Tracking your son you find out that he’s no longer an infant, but a boy of 10 or so. When you finally catch up with, and meet, your son deep underground in the shadowy Institute, he’s not a boy at all, but a sixty-year-old man, and the head of an organization that’s been one of your nemeses up to this point. You have a choice then to work with or oppose this man, your son, who’s essentially a stranger despite your biological link.

As his parent, though, I would still want to get to know this lost son. I wouldn’t want to destroy what he’d built and be pushed into taking his life, not even for people who had a legitimate reason to fear The Institute. Working with him meant killing the people who had helped me find and reach him, but what were they compared to the only living link I had to my former life, a happy life before the bombs fell. So I dropped a grenade into the middle of Railroad headquarters and killed them. I felt a pang of guilt having to do it. But after all the killing the game makes you do to get to your son, what’s a bit more to secure a future with him, however, brief it ends up being.

Shaun has been dying for some time, and the destruction your son asks you to carry out for him is to secure The Institute’s future; one he believes is the best way forward for the world. I ended up agreeing with him. I wanted to carry on his work. It felt like something I owed him after missing out on most of his life.

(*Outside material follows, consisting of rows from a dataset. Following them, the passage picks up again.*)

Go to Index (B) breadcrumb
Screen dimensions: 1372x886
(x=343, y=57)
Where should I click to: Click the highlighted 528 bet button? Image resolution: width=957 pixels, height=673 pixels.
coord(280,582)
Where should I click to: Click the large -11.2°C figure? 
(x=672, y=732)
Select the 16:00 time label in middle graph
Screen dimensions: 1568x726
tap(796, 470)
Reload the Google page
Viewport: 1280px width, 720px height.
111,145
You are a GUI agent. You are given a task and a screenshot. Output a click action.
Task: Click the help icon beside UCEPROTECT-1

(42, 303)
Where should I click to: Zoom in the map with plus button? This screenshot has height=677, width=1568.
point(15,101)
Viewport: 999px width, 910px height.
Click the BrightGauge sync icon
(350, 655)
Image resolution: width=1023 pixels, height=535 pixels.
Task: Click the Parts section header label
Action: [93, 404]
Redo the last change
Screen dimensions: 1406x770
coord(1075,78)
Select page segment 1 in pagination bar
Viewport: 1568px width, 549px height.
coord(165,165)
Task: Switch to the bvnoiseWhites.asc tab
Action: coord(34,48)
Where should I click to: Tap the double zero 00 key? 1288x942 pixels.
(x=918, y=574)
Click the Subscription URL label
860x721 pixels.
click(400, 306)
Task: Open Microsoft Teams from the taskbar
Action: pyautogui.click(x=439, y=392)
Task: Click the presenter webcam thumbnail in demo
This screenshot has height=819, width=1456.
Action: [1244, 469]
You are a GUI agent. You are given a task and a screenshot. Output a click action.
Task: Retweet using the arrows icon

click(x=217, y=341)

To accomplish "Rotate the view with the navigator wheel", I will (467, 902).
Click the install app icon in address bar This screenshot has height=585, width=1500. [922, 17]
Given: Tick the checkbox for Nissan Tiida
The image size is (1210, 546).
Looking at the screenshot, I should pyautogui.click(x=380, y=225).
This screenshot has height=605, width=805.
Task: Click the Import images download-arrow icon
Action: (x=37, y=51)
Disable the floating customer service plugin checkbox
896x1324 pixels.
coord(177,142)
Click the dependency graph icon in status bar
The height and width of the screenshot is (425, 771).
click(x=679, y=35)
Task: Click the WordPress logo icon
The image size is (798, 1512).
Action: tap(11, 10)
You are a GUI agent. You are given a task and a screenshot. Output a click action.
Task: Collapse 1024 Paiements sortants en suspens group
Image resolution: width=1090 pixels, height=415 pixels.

It was a way to commemorate him, and it was all that was left of him in the end.

Nonetheless, the briefness of your interaction with your son is in large part because this game is less about its story than it is about action. My connection with the characters in the story was never really that strong, which is a shame since the story had potential. As a person out of time, meeting your child when the child is by all appearances now twice your biological age could have been mined for a lot more emotion. It didn’t affect me as much as The Walking Dead or The Last of Us.